====== DATASET ENTRIES ======

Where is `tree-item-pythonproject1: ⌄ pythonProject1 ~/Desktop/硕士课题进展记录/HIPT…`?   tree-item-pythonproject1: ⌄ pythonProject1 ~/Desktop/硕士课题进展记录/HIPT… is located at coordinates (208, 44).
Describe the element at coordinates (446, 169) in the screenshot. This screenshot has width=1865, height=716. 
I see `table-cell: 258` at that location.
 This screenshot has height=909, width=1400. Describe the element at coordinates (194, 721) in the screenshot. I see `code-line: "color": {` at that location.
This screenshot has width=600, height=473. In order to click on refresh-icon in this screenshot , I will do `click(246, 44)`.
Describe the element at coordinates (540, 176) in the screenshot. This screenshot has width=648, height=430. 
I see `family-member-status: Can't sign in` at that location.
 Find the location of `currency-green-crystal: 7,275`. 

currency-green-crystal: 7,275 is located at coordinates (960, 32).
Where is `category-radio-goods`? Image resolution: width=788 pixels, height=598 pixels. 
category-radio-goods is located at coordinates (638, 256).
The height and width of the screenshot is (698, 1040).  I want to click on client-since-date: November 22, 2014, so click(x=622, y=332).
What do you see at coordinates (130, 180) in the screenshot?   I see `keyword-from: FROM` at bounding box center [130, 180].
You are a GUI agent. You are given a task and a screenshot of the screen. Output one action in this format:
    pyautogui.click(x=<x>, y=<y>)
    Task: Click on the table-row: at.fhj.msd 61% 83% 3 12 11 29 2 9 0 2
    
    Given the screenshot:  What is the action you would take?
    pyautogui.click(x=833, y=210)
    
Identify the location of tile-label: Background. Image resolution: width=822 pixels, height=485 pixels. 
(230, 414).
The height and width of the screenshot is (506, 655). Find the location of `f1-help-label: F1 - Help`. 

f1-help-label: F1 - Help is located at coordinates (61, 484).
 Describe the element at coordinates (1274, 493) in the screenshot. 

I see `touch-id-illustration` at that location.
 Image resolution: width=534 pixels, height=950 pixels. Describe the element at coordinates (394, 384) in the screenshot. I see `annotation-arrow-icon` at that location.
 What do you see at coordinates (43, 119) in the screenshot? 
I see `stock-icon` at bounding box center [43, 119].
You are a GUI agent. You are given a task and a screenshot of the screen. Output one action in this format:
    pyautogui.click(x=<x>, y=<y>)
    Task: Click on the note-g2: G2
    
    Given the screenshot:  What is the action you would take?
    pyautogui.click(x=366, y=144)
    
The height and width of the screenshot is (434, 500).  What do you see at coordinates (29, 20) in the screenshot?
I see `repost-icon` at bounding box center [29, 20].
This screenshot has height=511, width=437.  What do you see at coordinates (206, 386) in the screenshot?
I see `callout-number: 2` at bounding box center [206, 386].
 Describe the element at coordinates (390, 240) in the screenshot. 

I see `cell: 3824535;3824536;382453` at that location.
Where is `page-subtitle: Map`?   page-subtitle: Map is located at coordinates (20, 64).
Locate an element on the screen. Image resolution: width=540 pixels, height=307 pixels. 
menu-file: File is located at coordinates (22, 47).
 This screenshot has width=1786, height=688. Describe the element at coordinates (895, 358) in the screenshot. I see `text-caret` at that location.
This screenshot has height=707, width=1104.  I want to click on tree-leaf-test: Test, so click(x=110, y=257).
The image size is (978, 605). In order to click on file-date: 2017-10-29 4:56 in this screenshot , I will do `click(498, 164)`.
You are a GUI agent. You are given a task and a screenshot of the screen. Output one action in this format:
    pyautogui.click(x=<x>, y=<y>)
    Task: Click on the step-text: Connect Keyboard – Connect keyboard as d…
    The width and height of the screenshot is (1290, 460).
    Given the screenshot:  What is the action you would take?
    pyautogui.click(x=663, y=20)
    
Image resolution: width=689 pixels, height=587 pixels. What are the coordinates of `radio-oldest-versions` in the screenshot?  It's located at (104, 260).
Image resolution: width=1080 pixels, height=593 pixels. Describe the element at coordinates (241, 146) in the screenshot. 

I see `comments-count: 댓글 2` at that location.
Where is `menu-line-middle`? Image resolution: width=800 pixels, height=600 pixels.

======

WORK TO COMPLETE>
Can you rewrite the listing above with every "Find the location of" changed to "Locate" and nothing else altered?

SOLUTION TO THIS EXERCISE>
Where is `tree-item-pythonproject1: ⌄ pythonProject1 ~/Desktop/硕士课题进展记录/HIPT…`?   tree-item-pythonproject1: ⌄ pythonProject1 ~/Desktop/硕士课题进展记录/HIPT… is located at coordinates (208, 44).
Describe the element at coordinates (446, 169) in the screenshot. This screenshot has width=1865, height=716. 
I see `table-cell: 258` at that location.
 This screenshot has height=909, width=1400. Describe the element at coordinates (194, 721) in the screenshot. I see `code-line: "color": {` at that location.
This screenshot has width=600, height=473. In order to click on refresh-icon in this screenshot , I will do `click(246, 44)`.
Describe the element at coordinates (540, 176) in the screenshot. This screenshot has width=648, height=430. 
I see `family-member-status: Can't sign in` at that location.
 Locate `currency-green-crystal: 7,275`. 

currency-green-crystal: 7,275 is located at coordinates (960, 32).
Where is `category-radio-goods`? Image resolution: width=788 pixels, height=598 pixels. 
category-radio-goods is located at coordinates (638, 256).
The height and width of the screenshot is (698, 1040).  I want to click on client-since-date: November 22, 2014, so click(x=622, y=332).
What do you see at coordinates (130, 180) in the screenshot?   I see `keyword-from: FROM` at bounding box center [130, 180].
You are a GUI agent. You are given a task and a screenshot of the screen. Output one action in this format:
    pyautogui.click(x=<x>, y=<y>)
    Task: Click on the table-row: at.fhj.msd 61% 83% 3 12 11 29 2 9 0 2
    
    Given the screenshot:  What is the action you would take?
    pyautogui.click(x=833, y=210)
    
Identify the location of tile-label: Background. Image resolution: width=822 pixels, height=485 pixels. 
(230, 414).
The height and width of the screenshot is (506, 655). Locate `f1-help-label: F1 - Help`. 

f1-help-label: F1 - Help is located at coordinates (61, 484).
 Describe the element at coordinates (1274, 493) in the screenshot. 

I see `touch-id-illustration` at that location.
 Image resolution: width=534 pixels, height=950 pixels. Describe the element at coordinates (394, 384) in the screenshot. I see `annotation-arrow-icon` at that location.
 What do you see at coordinates (43, 119) in the screenshot? 
I see `stock-icon` at bounding box center [43, 119].
You are a GUI agent. You are given a task and a screenshot of the screen. Output one action in this format:
    pyautogui.click(x=<x>, y=<y>)
    Task: Click on the note-g2: G2
    
    Given the screenshot:  What is the action you would take?
    pyautogui.click(x=366, y=144)
    
The height and width of the screenshot is (434, 500).  What do you see at coordinates (29, 20) in the screenshot?
I see `repost-icon` at bounding box center [29, 20].
This screenshot has height=511, width=437.  What do you see at coordinates (206, 386) in the screenshot?
I see `callout-number: 2` at bounding box center [206, 386].
 Describe the element at coordinates (390, 240) in the screenshot. 

I see `cell: 3824535;3824536;382453` at that location.
Where is `page-subtitle: Map`?   page-subtitle: Map is located at coordinates (20, 64).
Locate an element on the screen. Image resolution: width=540 pixels, height=307 pixels. 
menu-file: File is located at coordinates (22, 47).
 This screenshot has width=1786, height=688. Describe the element at coordinates (895, 358) in the screenshot. I see `text-caret` at that location.
This screenshot has height=707, width=1104.  I want to click on tree-leaf-test: Test, so click(x=110, y=257).
The image size is (978, 605). In order to click on file-date: 2017-10-29 4:56 in this screenshot , I will do `click(498, 164)`.
You are a GUI agent. You are given a task and a screenshot of the screen. Output one action in this format:
    pyautogui.click(x=<x>, y=<y>)
    Task: Click on the step-text: Connect Keyboard – Connect keyboard as d…
    The width and height of the screenshot is (1290, 460).
    Given the screenshot:  What is the action you would take?
    pyautogui.click(x=663, y=20)
    
Image resolution: width=689 pixels, height=587 pixels. What are the coordinates of `radio-oldest-versions` in the screenshot?  It's located at (104, 260).
Image resolution: width=1080 pixels, height=593 pixels. Describe the element at coordinates (241, 146) in the screenshot. 

I see `comments-count: 댓글 2` at that location.
Where is `menu-line-middle`? Image resolution: width=800 pixels, height=600 pixels.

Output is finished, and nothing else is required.